* La Perrière : petite cité de caractère bien sympathique. De ruelles en ruelles nous découvrirons le site de l'Eperon où se trouve l'église.
14) La Perrière, église Notre-Dame du Rosaire (61) :
- Huit vitraux (toute l'église vitrée en Lorin).
- Deux signatures : Ch. Lorin Chartres 1920 / Ch. Lorin et Cie Chartres 1936.
- Détail des baies :
*Abside : Carton de Marthe Dano (vue précédemment à Beuzeville-la-Bastille, 4e église) avec pour thème la donation du Rosaire à saint Dominique, par la Vierge Marie. Date : 1936.
*Transept : quatre vitraux similaires à double lancette et médaillon, 1936 (une seule photo puisque semblables). Parmi les médaillons on trouve réunies sur un même vitrail sainte Rose et sainte Blanche. Et sur la photo présentée nous pouvons voir saint Sébastien et saint Ephrem. Ce saint Ephrem, qui vécut au 4e siècle, était Syrien, auteur de nombreux écrits. Sur le parchemin qu'il tient à la main nous pouvons lire : "Testament de saint Ephrem" (ouvrage de référence).

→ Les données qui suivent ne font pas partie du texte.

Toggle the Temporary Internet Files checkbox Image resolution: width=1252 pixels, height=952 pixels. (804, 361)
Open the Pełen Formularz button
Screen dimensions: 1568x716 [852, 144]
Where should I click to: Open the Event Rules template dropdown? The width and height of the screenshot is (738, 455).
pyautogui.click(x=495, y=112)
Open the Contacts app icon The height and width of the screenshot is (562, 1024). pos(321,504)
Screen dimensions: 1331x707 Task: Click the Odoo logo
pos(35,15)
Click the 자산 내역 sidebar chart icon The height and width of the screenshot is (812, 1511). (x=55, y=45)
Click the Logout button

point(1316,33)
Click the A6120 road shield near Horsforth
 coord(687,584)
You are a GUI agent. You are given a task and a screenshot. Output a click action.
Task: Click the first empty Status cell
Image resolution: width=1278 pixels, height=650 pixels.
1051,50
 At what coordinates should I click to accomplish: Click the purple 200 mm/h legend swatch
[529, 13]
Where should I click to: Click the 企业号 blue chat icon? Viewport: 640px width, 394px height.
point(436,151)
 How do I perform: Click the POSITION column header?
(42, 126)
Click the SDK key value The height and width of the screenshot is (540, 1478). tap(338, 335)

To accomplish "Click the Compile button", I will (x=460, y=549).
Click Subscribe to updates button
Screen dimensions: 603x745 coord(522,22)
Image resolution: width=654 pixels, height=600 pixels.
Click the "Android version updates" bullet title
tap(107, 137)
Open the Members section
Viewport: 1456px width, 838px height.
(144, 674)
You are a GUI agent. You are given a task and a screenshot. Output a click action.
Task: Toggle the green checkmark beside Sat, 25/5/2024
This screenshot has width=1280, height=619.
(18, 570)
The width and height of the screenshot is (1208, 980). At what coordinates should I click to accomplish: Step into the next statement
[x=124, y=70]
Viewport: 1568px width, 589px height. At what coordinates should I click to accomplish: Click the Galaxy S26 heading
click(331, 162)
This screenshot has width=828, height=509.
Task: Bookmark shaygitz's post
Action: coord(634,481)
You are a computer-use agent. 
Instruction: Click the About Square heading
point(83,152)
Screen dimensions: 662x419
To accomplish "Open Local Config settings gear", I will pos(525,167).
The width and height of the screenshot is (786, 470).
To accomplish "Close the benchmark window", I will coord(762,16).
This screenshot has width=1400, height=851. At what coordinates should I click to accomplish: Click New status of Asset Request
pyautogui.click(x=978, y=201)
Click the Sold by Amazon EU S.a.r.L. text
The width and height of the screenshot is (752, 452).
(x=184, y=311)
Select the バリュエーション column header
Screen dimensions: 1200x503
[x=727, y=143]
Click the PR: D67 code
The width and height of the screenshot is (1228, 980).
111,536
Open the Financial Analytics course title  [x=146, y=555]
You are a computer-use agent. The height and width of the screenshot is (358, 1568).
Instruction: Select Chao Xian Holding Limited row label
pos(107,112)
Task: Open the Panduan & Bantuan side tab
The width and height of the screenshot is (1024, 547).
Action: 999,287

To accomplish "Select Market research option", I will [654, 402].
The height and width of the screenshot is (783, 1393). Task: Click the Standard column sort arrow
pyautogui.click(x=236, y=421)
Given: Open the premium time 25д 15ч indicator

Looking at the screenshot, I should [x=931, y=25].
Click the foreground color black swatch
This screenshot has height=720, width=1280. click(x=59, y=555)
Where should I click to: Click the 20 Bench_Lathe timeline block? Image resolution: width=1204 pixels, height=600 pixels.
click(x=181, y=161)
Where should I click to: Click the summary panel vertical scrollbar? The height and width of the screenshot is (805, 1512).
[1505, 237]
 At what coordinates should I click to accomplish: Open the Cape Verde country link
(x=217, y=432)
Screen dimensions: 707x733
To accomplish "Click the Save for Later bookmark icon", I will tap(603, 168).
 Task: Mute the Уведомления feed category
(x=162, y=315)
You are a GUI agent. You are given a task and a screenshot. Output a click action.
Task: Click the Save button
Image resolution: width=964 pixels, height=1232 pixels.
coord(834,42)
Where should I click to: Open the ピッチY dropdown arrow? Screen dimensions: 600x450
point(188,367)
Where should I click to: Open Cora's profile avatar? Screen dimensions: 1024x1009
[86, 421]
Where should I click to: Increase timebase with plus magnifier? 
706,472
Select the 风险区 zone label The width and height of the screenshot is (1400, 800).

*Nef : trois verrières ornementales, 1920, à décor géométrique.
*Portail occidental : à savoir si c'est bien du Lorin (voir photo pour se faire une opinion). A noter le reflet du vitrail sur la droite.
*Un petit complément avec une ravissante baie romane (11e ou 12e siècle).
*Et puis une fantaisie de l'auteur avec le clocher de La Perrière.
PS Comme l'église du Mêle-sur-Sarthe, 13e église, que nous venons de voir, l'église de La Perrière fait partie du réseau européen "Eglises Ouvertes". Viendra s'ajouter l'église de Montfarville que nous verrons plus loin. Au moins nous sommes bien renseigné sur les horaires d'ouverture.
Ci-dessous commentaire sur le vitrail de l'abside (commentaire proposé par le site d'Eglises Ouvertes) :
Vitrail de Notre-Dame du Rosaire
Le vitrail du Rosaire, réalisé en 1936 par les ateliers Lorin de Chartres, s‘appuie sur un carton de Marthe Dano, première femme employée par ces ateliers. Offert par les familles Guez et Dujarrier, il représente saint Dominique recevant un rosaire des mains de la Vierge, qui tient l'Enfant Jésus. Celui-ci présente la couronne d'épines, référence directe à la Passion.
L‘œuvre se caractérise notamment par l'usage maîtrisé de tons bleus.